Travelers also raises the question that, in that the terms of the written lease between Ryan and Lead Supplies of the truck involved in the accident provided that insurance, including public liability, was to be carried by Lead Supplies, all liability arising out of the use of the vehicle rests solely upon Lead Supplies or its insurer, Casualty. Travelers argues, therefore, that, in this proceeding, it is entitled to a determination that it should be indemnified by Lead Supplies and/or Casualty in the event Travelers is forced to contribute to the Thomas judgment. Casualty, however, counters with the argument that this Court does not have jurisdiction to decide this issue as such questions are outside the ambit of this lawsuit brought primarily to interpret insurance policies. It would seem that Casualty is clearly sound in maintaining this position. Whether Ryan has any rights against Lead Supplies upon the theory that the latter breached its lease agreement in failing to procure the insurance referred to in the lease, is a matter outside the issues herein and has not been litigated in this Court.

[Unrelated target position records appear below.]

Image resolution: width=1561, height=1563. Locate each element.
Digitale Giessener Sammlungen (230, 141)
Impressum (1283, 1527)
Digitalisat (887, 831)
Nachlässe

Travelers also asks this Court to determine whether Ryan, the named insured in the Travelers policy, is an insured under the policy issued by Casualty to Lead Supplies. The definition of an insured in the main body of Casualty’s policy includes “any person while using the automobile and any person or organization legally responsible for the use thereof.” This clause, standing alone, would identify Ryan as an insured. But in that the policy’s “hired automobiles” endorsement written specifically to cover the situation where the named insured, Lead Supplies, hired, leased, or rented motor vehicles from another, an insured is stated as anyone defined as an insured in the main body of the policy “except * * * the owner or any lessee, other than the named insured, of the automobile * * Ryan, being the owner of the tractor-trailer unit in question, is clearly excluded from coverage as an insured under that endorsement. It seems clear, therefore, that there is no ambiguity in these two definitions of an insured and there is no conflict between such definitions. Under the Casualty policy, the “hired automobiles” endorsement relates to one specific situation — namely the occurrence when the named insured obtains motor vehicles under lease. Agreements relating to a specific circumstance must be distinguished from the primary coverage in Casualty’s insurance contract, which purported to cover no more than six personal .automobiles. It follows from the foregoing that the Court finds that Ryan is not an insured under Casualty’s policy.
The proposed findings of fact to be submitted by plaintiff herein may include findings consistent with the foregoing. Further hearing with respect to proposed findings of fact and conclusions of law herein will be had before this Court on September 12, 1960, at ten o’clock A.M.